[Provided information Boundary: Start]
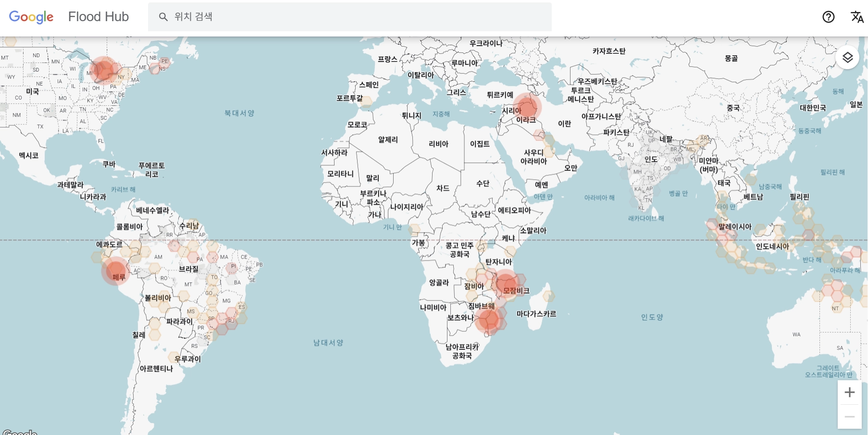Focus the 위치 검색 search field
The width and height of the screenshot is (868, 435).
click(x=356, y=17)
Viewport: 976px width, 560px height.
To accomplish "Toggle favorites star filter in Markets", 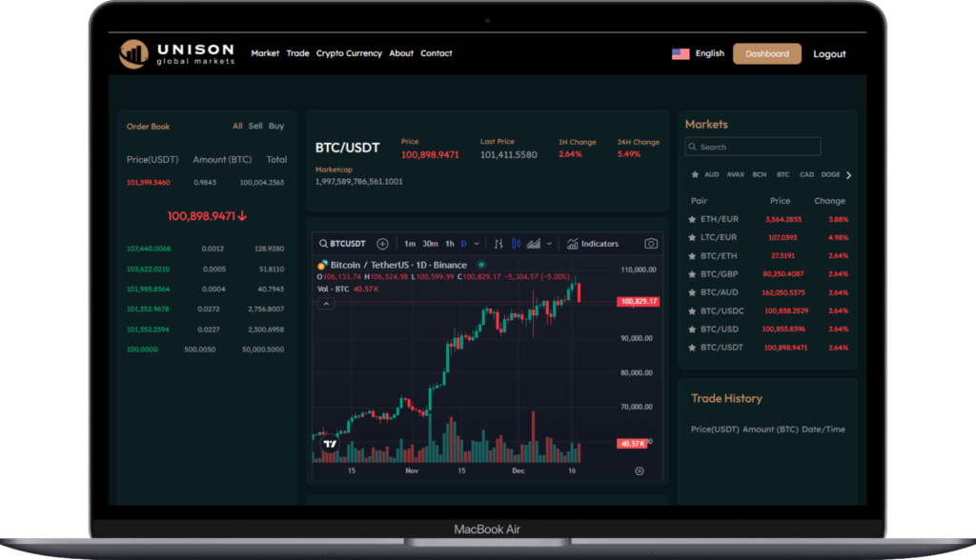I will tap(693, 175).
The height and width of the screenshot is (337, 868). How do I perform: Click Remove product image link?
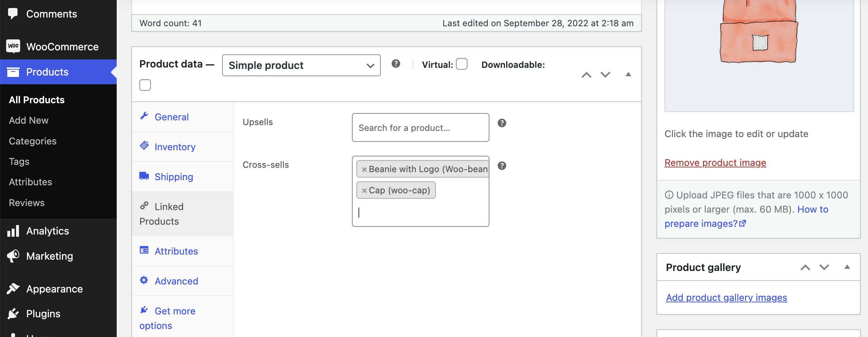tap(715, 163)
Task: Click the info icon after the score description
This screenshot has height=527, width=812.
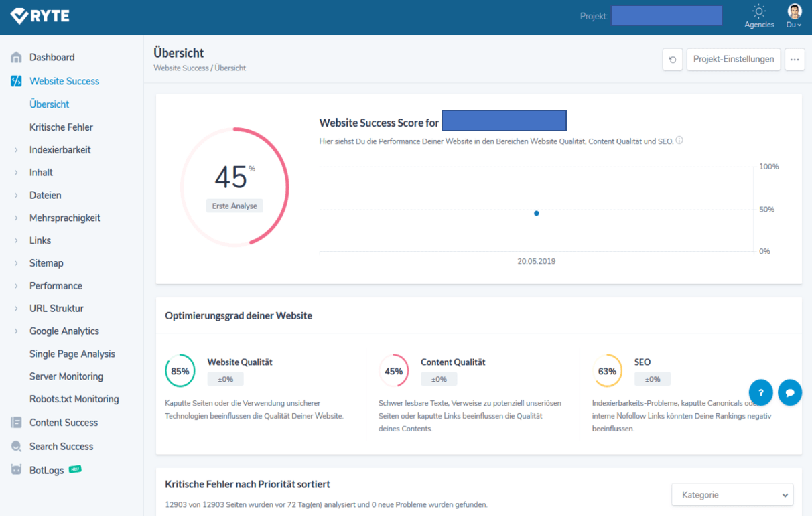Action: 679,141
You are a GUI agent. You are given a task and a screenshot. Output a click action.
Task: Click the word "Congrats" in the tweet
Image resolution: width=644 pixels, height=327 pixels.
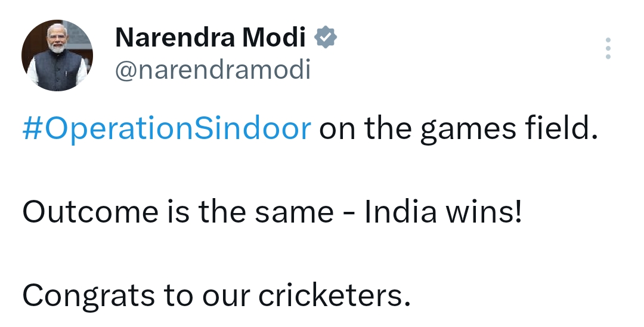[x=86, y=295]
[Provided information Boundary: End]
Set down exactly, and only, the lines from the one holding "This screenshot has height=527, width=812." to the end of the records above, leaving every picture out.

This screenshot has height=527, width=812.
Action: 679,141
You are a GUI agent. You are given a task and a screenshot. Output a click action.
Task: Click the word "Congrats" in the tweet
Image resolution: width=644 pixels, height=327 pixels.
[x=86, y=295]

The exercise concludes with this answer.